• _Action item_
The answer must be every line below that contains the string "computer".

• _Data listing_
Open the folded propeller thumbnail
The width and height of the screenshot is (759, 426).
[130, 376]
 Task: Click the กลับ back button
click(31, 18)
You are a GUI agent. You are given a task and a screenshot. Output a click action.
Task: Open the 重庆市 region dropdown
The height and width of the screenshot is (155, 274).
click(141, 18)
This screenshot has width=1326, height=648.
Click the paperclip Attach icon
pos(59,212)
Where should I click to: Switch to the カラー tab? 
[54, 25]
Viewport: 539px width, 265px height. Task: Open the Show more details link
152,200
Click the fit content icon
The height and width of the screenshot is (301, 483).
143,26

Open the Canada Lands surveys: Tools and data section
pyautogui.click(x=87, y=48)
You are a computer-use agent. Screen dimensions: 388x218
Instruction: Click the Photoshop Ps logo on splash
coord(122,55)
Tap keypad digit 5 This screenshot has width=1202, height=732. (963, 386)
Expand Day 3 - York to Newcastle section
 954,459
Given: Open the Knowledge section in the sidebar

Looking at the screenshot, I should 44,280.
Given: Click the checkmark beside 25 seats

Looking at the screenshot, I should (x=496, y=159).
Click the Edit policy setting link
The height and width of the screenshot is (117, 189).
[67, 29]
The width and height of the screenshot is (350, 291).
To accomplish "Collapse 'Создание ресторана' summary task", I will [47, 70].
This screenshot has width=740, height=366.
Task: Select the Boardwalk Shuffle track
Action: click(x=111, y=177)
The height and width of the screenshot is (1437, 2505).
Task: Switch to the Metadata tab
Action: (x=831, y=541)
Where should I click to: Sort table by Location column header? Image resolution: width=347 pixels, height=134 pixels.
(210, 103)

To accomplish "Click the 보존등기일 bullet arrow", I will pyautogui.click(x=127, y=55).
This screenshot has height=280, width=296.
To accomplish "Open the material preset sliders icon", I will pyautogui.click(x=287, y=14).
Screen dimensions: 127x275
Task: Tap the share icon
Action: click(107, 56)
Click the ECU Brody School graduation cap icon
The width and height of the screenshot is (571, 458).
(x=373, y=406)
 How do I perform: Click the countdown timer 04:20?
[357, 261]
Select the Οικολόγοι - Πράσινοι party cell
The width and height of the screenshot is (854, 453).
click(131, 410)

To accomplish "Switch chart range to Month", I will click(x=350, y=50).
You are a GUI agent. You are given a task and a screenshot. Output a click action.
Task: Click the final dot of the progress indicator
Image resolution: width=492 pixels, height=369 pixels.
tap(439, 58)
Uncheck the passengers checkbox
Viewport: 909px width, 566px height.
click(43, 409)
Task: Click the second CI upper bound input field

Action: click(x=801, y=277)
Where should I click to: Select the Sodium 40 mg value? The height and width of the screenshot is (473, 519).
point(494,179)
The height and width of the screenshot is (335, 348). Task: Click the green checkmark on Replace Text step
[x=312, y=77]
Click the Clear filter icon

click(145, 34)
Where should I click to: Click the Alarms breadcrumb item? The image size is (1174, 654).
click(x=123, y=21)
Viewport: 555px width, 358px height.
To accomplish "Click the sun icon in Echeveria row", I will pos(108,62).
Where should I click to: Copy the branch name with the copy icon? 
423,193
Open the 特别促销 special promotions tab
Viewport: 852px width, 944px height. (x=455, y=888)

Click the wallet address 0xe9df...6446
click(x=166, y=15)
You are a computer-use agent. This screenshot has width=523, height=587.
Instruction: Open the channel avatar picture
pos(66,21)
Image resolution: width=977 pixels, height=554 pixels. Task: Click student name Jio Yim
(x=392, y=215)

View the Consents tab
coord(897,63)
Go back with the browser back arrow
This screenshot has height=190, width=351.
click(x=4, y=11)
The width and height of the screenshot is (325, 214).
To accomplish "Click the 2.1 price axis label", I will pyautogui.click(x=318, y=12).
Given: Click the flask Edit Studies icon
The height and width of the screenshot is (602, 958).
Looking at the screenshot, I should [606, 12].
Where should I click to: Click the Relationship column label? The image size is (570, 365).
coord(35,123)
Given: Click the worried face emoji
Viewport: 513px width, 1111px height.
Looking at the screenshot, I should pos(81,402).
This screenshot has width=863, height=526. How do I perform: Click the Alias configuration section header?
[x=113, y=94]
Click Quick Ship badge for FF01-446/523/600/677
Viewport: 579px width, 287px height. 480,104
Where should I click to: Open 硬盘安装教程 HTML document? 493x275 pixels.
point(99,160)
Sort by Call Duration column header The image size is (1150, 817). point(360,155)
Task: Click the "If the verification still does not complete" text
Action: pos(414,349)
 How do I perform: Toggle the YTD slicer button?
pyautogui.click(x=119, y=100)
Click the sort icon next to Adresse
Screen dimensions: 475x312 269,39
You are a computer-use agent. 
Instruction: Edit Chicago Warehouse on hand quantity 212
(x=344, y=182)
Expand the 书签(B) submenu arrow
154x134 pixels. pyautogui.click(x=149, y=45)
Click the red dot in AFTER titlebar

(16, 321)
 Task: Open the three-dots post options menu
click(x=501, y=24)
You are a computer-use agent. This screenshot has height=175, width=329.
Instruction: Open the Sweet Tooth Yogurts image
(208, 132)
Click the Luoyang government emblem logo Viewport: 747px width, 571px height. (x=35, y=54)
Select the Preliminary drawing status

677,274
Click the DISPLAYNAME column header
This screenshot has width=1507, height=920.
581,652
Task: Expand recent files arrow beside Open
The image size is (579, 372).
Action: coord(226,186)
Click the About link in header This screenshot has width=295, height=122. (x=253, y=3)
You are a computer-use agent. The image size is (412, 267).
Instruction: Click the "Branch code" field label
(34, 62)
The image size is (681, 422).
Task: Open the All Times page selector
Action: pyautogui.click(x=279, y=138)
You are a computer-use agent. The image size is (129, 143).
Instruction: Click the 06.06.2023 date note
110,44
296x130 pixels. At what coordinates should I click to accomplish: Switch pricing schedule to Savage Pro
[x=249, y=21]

• _Expected answer_
You are a computer-use agent. Screen dimensions: 388x218
You are a computer-use agent. This screenshot has width=523, height=587.
You are a computer-use agent. 
You are a computer-use agent. This screenshot has height=175, width=329.
You are a computer-use agent. The image size is (412, 267).
You are a computer-use agent. The image size is (129, 143).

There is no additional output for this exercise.